Exercise requirements:
Search the records below for the word "computer", then return every line where it appears.

-------- Listed records

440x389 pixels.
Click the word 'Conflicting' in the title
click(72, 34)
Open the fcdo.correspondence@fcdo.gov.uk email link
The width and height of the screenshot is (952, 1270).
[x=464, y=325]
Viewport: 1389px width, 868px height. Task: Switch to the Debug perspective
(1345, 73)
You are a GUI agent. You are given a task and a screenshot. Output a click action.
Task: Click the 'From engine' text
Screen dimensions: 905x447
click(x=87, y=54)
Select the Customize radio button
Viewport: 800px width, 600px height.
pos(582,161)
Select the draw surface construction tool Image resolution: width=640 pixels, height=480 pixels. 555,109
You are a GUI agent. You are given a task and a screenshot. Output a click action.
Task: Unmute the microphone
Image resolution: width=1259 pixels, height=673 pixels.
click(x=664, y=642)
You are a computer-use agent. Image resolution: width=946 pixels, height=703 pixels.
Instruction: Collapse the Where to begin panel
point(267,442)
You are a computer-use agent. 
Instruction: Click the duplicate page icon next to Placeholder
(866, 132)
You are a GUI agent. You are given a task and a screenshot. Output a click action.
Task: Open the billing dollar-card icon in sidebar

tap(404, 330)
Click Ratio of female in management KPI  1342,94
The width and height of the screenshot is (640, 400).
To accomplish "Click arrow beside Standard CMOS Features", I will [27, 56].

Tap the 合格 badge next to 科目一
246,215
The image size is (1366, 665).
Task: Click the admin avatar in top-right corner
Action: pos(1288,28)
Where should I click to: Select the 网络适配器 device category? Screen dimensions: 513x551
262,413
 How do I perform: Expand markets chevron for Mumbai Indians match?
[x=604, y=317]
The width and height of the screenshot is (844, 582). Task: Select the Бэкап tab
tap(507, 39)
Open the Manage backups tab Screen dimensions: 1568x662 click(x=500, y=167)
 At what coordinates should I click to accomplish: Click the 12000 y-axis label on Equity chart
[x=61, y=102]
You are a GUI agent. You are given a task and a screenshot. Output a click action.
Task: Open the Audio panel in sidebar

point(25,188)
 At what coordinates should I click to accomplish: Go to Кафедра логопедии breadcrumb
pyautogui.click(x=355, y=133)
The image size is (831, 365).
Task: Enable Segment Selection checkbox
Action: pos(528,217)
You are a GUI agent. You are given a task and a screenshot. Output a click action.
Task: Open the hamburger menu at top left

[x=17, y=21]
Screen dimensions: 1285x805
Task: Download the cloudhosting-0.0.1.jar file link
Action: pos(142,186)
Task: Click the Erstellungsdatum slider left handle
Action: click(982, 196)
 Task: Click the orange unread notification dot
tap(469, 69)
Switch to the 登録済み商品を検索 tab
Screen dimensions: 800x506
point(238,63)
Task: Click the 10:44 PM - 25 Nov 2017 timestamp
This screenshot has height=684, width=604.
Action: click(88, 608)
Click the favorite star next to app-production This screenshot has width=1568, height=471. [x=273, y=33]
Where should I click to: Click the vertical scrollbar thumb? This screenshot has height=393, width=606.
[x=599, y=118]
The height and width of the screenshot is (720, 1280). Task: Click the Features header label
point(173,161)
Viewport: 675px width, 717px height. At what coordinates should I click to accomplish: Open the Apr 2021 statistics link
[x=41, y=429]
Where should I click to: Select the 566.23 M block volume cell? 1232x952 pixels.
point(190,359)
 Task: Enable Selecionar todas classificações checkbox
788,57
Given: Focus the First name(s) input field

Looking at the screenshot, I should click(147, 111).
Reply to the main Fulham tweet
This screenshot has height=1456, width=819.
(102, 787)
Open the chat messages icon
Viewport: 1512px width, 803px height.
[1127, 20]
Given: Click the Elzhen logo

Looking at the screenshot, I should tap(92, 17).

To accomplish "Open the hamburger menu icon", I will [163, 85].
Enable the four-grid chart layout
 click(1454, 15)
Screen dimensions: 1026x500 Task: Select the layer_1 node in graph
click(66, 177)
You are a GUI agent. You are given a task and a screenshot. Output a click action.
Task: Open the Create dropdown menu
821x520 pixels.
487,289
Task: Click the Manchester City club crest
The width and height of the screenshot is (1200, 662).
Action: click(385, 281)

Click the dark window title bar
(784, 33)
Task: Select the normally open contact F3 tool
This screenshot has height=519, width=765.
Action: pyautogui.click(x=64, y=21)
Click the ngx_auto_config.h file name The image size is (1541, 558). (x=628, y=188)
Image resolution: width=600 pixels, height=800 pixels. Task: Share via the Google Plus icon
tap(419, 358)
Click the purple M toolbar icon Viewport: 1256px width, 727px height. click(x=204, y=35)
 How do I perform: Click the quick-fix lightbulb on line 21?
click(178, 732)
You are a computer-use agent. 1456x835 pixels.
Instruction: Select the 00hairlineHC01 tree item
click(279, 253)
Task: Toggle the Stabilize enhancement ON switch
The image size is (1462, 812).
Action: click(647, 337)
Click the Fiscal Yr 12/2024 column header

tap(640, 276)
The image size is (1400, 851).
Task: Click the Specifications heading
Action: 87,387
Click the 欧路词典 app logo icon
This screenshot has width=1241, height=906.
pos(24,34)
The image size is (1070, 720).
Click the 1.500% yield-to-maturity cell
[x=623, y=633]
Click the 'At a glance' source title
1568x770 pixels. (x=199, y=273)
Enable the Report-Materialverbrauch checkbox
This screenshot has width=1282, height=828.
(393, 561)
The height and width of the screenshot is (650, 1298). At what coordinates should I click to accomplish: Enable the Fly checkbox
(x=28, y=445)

----------------

Written solution:
You are a computer-use agent. Image resolution: width=946 pixels, height=703 pixels.
You are a computer-use agent. 
You are a computer-use agent. 1456x835 pixels.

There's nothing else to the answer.